What Does a Conservator Do?
Sean Michael Peoples, partner at Brown Paindiris & Scott, LLP
A conservator is a person that the Probate Court may appoint to manage either the personal affairs or financial matters of an adult person. The appointment of a conservator may be voluntary or involuntary. A voluntary conservator is appointed when a person files an application with the Probate Court requesting assistance with handling his or her own affairs. The Court will hold a hearing at which the person must be present. The Court may then appoint a conservator. An involuntary conservator is appointed only after the Probate Court determines that a person is mentally incompetent and cannot manage his or her own affairs. The Court will hold a hearing at which the person may be represented by an attorney. Medical evidence may be required to demonstrate the person’s condition and the Court may order a medical examination of the person. The Probate Court must find by clear and convincing evidence that the person is incapable of caring for him or herself. In 2016, the Glastonbury-Hebron Probate Court opened twenty-two (22) new conservatorship files.

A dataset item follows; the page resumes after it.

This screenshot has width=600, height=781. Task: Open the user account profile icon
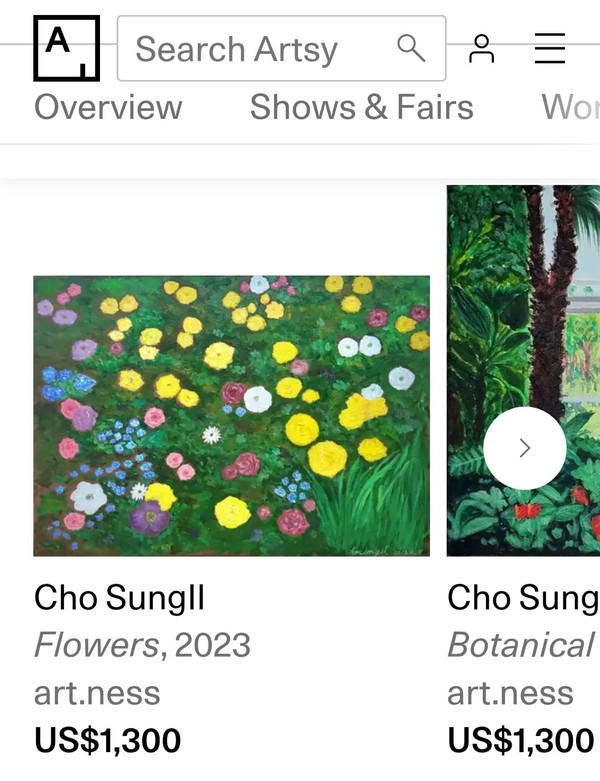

Two types of conservatorships exist. A conservator of the person is one who manages the personal affairs of a person by typically ensuring that the person has food, shelter and medical care. A conservator of the person must report annually to the Probate Court on the conserved’s condition. A conservator of the estate is one who manages the assets and legal interests of a person. A conservator of the estate must compile an inventory of the conserved person’s assets within two months of the appointment. The conservator of the estate must also pay the conserved person’s bills.
A conservator need not be a legal professional. Although sometimes a lawyer may serve as conservator, a family member or friend may also serve as a conservator. The Probate Court will take into consideration the preferences of the person being conserved, but can ultimately appoint a conservator that the Court finds would be in the best interests of the conserved individual.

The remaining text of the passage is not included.